Look through the data below and work out how many lines contain the string "section". Give the number alone.

·····

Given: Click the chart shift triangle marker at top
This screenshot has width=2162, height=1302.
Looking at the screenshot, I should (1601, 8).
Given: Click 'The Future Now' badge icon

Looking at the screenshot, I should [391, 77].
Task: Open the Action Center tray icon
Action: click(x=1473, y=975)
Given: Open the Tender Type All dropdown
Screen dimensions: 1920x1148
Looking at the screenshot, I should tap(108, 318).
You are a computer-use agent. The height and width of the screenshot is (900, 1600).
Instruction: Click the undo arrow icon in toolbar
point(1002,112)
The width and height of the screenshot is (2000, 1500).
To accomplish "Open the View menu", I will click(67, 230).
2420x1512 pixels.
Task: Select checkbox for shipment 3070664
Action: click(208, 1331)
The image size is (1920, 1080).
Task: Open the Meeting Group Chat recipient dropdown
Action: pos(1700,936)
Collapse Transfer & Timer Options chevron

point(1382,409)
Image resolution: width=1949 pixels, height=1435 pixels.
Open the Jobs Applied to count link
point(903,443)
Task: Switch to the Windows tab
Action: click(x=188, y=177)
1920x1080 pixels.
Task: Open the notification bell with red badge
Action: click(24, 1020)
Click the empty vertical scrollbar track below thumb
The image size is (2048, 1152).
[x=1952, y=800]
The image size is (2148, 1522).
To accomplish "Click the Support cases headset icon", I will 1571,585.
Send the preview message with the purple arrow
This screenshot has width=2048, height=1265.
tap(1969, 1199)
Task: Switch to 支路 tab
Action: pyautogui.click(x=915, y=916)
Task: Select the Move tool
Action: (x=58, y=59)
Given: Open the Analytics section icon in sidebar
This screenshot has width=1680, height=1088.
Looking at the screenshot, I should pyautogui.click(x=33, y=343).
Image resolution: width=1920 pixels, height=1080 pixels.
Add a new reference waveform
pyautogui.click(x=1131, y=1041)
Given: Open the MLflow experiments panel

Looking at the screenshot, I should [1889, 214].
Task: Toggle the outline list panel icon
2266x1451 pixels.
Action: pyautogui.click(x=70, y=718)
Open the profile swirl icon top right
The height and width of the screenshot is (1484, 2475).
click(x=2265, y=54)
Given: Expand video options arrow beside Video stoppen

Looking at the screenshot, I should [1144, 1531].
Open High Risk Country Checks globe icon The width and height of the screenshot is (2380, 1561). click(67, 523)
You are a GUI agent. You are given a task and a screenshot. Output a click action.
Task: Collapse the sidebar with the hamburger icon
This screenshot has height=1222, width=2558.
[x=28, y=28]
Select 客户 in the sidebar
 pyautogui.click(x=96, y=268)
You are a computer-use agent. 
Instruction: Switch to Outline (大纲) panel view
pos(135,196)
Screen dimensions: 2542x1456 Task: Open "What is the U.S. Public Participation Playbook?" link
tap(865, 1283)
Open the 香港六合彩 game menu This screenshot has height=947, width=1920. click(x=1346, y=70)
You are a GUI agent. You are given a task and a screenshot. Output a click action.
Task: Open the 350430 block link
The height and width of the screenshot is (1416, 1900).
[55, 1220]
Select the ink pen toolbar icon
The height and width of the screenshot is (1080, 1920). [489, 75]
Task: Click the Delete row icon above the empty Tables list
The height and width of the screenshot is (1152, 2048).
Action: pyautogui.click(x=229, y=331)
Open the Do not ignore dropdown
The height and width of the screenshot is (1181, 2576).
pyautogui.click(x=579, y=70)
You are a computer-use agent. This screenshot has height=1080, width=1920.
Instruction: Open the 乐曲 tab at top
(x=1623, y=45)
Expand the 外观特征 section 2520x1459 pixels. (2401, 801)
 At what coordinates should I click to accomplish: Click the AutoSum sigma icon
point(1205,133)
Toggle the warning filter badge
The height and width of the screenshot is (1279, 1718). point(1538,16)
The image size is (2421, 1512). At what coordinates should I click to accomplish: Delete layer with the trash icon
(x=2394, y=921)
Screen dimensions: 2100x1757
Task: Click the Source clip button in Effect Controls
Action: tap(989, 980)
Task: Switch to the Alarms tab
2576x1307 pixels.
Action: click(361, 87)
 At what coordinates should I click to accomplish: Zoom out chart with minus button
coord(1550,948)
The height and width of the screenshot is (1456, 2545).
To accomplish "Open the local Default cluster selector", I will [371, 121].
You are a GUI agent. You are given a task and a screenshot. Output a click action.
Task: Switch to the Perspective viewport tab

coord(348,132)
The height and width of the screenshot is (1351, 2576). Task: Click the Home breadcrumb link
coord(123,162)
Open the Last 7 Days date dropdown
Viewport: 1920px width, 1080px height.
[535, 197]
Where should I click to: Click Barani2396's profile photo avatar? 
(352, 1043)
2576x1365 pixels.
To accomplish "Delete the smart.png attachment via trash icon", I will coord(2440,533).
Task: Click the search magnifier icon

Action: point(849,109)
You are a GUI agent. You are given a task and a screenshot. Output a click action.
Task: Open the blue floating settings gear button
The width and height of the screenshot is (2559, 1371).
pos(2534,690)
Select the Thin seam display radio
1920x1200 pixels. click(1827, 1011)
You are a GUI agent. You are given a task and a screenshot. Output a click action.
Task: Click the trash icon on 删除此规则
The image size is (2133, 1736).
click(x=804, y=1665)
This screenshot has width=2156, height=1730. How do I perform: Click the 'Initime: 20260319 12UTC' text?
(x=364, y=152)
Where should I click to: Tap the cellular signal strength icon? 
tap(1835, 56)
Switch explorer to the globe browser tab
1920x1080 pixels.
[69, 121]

·····

THE ANSWER — 2